Task brief:
Print the records between the lines holding "This screenshot has height=536, width=925." and "coord(104,121)", inclusive, and copy them exactly as they are.

Listing:
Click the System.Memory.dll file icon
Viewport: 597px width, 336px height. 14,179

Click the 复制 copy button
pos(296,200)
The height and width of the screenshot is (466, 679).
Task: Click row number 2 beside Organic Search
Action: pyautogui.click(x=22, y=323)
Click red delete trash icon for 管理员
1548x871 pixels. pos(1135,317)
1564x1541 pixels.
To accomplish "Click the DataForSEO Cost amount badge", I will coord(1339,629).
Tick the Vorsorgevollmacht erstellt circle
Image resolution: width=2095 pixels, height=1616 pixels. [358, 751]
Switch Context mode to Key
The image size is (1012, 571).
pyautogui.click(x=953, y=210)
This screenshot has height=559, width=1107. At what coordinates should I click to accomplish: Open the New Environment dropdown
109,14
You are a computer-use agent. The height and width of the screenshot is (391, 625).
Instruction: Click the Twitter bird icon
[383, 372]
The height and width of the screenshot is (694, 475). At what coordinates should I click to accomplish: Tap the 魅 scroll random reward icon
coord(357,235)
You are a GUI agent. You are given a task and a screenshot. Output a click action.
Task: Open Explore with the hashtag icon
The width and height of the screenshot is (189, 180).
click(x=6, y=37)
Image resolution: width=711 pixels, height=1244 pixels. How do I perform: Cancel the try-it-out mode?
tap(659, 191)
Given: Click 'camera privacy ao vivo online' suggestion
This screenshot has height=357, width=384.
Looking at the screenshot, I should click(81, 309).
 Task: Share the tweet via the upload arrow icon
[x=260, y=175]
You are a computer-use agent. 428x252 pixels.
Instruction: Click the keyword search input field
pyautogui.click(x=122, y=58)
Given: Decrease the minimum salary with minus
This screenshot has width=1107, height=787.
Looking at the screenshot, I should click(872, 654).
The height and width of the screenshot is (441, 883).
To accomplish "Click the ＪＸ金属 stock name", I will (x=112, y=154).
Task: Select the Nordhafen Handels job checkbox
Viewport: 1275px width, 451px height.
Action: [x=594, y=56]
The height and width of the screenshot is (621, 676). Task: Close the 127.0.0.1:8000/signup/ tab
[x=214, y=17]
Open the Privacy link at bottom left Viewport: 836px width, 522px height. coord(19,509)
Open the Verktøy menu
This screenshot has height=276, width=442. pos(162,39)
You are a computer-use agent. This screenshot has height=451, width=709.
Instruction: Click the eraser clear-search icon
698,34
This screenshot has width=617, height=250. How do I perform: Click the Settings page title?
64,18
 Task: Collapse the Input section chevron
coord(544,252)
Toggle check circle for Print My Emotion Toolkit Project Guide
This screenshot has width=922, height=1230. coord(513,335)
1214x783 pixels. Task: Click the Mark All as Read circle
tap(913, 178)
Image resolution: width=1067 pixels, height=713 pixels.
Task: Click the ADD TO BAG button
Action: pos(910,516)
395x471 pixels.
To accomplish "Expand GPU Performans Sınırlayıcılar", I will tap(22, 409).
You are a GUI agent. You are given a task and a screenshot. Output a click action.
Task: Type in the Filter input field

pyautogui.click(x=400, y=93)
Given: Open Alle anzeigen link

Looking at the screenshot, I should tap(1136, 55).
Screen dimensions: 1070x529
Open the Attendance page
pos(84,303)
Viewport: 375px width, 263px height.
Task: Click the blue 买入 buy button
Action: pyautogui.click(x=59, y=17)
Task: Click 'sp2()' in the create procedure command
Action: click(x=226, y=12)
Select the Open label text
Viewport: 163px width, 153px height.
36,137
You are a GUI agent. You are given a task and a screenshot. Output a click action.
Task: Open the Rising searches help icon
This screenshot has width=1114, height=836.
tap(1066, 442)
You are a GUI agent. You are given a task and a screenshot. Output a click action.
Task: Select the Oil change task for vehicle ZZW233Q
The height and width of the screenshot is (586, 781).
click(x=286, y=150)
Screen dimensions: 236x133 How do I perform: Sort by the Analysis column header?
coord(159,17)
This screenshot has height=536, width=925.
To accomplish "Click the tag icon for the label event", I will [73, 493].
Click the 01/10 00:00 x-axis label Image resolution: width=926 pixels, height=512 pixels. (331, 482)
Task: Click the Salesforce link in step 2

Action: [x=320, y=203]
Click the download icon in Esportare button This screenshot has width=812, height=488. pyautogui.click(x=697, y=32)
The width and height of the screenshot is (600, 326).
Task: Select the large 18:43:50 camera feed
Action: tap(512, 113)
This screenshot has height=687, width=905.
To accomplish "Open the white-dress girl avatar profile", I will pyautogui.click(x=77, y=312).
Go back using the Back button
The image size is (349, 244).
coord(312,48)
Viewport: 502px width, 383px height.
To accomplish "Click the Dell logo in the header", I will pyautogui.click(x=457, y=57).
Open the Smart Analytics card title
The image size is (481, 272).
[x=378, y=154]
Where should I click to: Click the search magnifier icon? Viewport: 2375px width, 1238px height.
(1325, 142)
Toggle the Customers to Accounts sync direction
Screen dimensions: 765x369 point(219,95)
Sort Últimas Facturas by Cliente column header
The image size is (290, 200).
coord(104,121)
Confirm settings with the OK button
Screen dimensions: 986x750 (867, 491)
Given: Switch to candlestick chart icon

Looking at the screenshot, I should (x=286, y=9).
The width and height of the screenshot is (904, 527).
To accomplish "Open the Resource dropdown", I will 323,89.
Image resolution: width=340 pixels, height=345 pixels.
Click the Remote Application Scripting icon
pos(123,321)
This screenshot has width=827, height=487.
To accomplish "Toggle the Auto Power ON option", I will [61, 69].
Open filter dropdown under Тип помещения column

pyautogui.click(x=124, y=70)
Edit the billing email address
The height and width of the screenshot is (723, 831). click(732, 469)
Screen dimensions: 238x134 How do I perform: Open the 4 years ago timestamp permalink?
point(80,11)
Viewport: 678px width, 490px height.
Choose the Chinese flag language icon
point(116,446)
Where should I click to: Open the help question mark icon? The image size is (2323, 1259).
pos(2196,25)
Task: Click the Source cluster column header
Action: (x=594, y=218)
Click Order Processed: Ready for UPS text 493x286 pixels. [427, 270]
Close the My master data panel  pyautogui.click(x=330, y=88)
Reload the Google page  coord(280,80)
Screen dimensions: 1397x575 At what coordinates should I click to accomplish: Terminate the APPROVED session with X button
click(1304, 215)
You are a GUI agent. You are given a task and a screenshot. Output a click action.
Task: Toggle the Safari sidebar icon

Complete answer:
This screenshot has height=536, width=925.
To accomplish "Click the tag icon for the label event", I will [73, 493].
Click the 01/10 00:00 x-axis label Image resolution: width=926 pixels, height=512 pixels. (331, 482)
Task: Click the Salesforce link in step 2

Action: [x=320, y=203]
Click the download icon in Esportare button This screenshot has width=812, height=488. pyautogui.click(x=697, y=32)
The width and height of the screenshot is (600, 326).
Task: Select the large 18:43:50 camera feed
Action: tap(512, 113)
This screenshot has height=687, width=905.
To accomplish "Open the white-dress girl avatar profile", I will pyautogui.click(x=77, y=312).
Go back using the Back button
The image size is (349, 244).
coord(312,48)
Viewport: 502px width, 383px height.
To accomplish "Click the Dell logo in the header", I will pyautogui.click(x=457, y=57).
Open the Smart Analytics card title
The image size is (481, 272).
[x=378, y=154]
Where should I click to: Click the search magnifier icon? Viewport: 2375px width, 1238px height.
(1325, 142)
Toggle the Customers to Accounts sync direction
Screen dimensions: 765x369 point(219,95)
Sort Últimas Facturas by Cliente column header
The image size is (290, 200).
coord(104,121)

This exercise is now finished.